WORK REQUIRED
Would you return the lines from the one that contains "Open the Additional Functions dropdown" to the last line of the entries below, exactly and with nothing added?

──────

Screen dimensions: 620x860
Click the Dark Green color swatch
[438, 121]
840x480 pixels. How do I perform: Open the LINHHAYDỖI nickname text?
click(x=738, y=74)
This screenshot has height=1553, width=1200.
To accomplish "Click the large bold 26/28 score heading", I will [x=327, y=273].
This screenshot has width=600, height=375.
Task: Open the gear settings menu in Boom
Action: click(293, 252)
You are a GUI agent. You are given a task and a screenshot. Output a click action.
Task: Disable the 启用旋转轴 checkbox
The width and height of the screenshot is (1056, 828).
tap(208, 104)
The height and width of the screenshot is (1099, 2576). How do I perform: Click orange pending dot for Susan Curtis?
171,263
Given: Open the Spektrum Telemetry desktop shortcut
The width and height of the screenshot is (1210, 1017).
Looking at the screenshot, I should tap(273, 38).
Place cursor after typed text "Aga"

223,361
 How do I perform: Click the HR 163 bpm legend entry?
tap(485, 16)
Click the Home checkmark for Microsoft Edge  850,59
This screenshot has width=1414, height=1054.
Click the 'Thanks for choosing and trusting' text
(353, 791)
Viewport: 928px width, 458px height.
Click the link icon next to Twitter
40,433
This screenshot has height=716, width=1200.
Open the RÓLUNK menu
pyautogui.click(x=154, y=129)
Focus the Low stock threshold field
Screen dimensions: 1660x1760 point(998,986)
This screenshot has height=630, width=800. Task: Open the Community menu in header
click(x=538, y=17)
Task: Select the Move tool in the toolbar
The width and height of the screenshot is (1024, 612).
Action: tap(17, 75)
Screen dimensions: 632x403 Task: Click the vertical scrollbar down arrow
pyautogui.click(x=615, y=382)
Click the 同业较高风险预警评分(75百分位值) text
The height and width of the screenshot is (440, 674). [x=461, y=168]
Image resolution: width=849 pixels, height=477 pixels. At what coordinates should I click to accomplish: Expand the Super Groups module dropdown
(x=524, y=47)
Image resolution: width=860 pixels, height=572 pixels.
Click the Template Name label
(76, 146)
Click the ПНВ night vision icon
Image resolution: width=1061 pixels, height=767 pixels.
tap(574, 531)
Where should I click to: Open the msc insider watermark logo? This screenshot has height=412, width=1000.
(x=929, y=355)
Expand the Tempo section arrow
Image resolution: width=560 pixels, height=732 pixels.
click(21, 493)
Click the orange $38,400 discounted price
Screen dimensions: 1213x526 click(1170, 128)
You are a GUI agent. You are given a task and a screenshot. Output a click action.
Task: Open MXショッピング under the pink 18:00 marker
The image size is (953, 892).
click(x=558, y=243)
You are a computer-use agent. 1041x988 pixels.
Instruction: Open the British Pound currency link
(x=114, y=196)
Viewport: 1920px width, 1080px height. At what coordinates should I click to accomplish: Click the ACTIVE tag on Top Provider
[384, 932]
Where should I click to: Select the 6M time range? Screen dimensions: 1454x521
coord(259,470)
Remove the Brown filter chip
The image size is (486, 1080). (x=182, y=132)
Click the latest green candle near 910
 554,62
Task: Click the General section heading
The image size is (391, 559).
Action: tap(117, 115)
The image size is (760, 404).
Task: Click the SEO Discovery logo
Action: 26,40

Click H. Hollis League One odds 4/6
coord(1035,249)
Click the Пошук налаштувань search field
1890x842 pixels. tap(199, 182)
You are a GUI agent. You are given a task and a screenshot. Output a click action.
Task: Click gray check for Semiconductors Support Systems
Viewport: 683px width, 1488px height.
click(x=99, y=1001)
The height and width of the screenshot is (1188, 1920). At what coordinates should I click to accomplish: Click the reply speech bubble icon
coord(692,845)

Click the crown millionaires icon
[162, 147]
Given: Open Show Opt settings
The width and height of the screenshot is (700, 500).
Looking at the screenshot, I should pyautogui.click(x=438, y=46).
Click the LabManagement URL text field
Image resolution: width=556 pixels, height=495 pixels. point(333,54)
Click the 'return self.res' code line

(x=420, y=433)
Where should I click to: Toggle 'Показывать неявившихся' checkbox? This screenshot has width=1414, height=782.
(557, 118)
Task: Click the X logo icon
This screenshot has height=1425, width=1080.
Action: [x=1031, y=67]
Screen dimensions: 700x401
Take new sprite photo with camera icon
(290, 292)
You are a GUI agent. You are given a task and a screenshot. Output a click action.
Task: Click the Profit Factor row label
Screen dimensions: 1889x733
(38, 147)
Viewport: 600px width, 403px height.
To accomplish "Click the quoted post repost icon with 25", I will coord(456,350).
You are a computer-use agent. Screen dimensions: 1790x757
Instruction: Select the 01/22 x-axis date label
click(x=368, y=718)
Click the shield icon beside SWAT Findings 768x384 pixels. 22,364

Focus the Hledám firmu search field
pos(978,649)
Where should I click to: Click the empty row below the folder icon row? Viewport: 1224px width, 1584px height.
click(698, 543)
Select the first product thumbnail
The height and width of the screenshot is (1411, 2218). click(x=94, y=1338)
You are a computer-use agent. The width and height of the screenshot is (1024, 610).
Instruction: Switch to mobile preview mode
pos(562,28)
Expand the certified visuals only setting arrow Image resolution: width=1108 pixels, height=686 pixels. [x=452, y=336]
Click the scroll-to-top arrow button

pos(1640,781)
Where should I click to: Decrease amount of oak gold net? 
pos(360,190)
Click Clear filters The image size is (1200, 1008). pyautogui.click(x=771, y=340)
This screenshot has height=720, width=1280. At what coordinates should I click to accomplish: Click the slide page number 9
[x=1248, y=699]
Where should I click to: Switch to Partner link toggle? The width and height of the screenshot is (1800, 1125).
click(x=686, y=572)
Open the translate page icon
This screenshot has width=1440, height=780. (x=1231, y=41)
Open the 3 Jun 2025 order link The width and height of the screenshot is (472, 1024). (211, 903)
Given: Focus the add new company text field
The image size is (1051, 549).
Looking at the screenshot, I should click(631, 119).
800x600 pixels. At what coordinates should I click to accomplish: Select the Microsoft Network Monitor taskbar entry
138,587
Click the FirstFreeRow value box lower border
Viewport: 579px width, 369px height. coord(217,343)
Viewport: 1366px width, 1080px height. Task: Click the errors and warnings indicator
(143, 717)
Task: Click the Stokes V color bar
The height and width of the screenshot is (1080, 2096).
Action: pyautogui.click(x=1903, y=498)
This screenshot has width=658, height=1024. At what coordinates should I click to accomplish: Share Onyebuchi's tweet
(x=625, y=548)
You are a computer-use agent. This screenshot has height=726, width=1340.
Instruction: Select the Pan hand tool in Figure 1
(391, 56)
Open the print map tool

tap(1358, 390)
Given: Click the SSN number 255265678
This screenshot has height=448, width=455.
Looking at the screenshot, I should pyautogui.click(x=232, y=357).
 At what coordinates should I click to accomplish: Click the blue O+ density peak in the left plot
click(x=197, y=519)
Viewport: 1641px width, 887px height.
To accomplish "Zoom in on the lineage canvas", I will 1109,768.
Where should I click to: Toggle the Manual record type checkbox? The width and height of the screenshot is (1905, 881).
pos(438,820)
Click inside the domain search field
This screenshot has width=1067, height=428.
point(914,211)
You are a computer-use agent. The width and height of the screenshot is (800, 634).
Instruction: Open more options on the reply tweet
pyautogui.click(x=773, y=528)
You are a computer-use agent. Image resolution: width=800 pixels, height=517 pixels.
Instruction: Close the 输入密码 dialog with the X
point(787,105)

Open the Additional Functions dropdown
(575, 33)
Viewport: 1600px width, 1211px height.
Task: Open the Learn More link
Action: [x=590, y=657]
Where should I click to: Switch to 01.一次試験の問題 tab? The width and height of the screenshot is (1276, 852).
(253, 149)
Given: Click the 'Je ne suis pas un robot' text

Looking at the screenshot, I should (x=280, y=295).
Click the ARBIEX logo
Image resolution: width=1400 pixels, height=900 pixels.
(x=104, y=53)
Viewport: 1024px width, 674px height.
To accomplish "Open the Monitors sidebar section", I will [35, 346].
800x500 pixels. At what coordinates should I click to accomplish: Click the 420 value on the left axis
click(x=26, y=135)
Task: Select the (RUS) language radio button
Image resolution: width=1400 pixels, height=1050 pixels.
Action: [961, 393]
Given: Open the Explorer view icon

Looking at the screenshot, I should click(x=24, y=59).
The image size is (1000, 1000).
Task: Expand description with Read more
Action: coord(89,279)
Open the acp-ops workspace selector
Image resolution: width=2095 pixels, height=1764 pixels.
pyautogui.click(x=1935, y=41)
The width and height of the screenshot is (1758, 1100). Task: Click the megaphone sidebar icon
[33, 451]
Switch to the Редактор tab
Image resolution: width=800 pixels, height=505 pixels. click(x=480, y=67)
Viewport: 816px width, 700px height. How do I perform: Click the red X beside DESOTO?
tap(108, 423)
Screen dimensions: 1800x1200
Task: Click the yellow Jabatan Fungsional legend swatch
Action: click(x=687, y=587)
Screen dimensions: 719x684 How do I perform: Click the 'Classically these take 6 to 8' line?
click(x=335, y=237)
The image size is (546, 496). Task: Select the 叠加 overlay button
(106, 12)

──────

ANSWER FOR THIS EXERCISE
Open the Additional Functions dropdown
(575, 33)
Viewport: 1600px width, 1211px height.
Task: Open the Learn More link
Action: [x=590, y=657]
Where should I click to: Switch to 01.一次試験の問題 tab? The width and height of the screenshot is (1276, 852).
(253, 149)
Given: Click the 'Je ne suis pas un robot' text

Looking at the screenshot, I should (x=280, y=295).
Click the ARBIEX logo
Image resolution: width=1400 pixels, height=900 pixels.
(x=104, y=53)
Viewport: 1024px width, 674px height.
To accomplish "Open the Monitors sidebar section", I will [35, 346].
800x500 pixels. At what coordinates should I click to accomplish: Click the 420 value on the left axis
click(x=26, y=135)
Task: Select the (RUS) language radio button
Image resolution: width=1400 pixels, height=1050 pixels.
Action: [961, 393]
Given: Open the Explorer view icon

Looking at the screenshot, I should click(x=24, y=59).
The image size is (1000, 1000).
Task: Expand description with Read more
Action: coord(89,279)
Open the acp-ops workspace selector
Image resolution: width=2095 pixels, height=1764 pixels.
pyautogui.click(x=1935, y=41)
The width and height of the screenshot is (1758, 1100). Task: Click the megaphone sidebar icon
[33, 451]
Switch to the Редактор tab
Image resolution: width=800 pixels, height=505 pixels. click(x=480, y=67)
Viewport: 816px width, 700px height. How do I perform: Click the red X beside DESOTO?
tap(108, 423)
Screen dimensions: 1800x1200
Task: Click the yellow Jabatan Fungsional legend swatch
Action: click(x=687, y=587)
Screen dimensions: 719x684 How do I perform: Click the 'Classically these take 6 to 8' line?
click(x=335, y=237)
The image size is (546, 496). Task: Select the 叠加 overlay button
(106, 12)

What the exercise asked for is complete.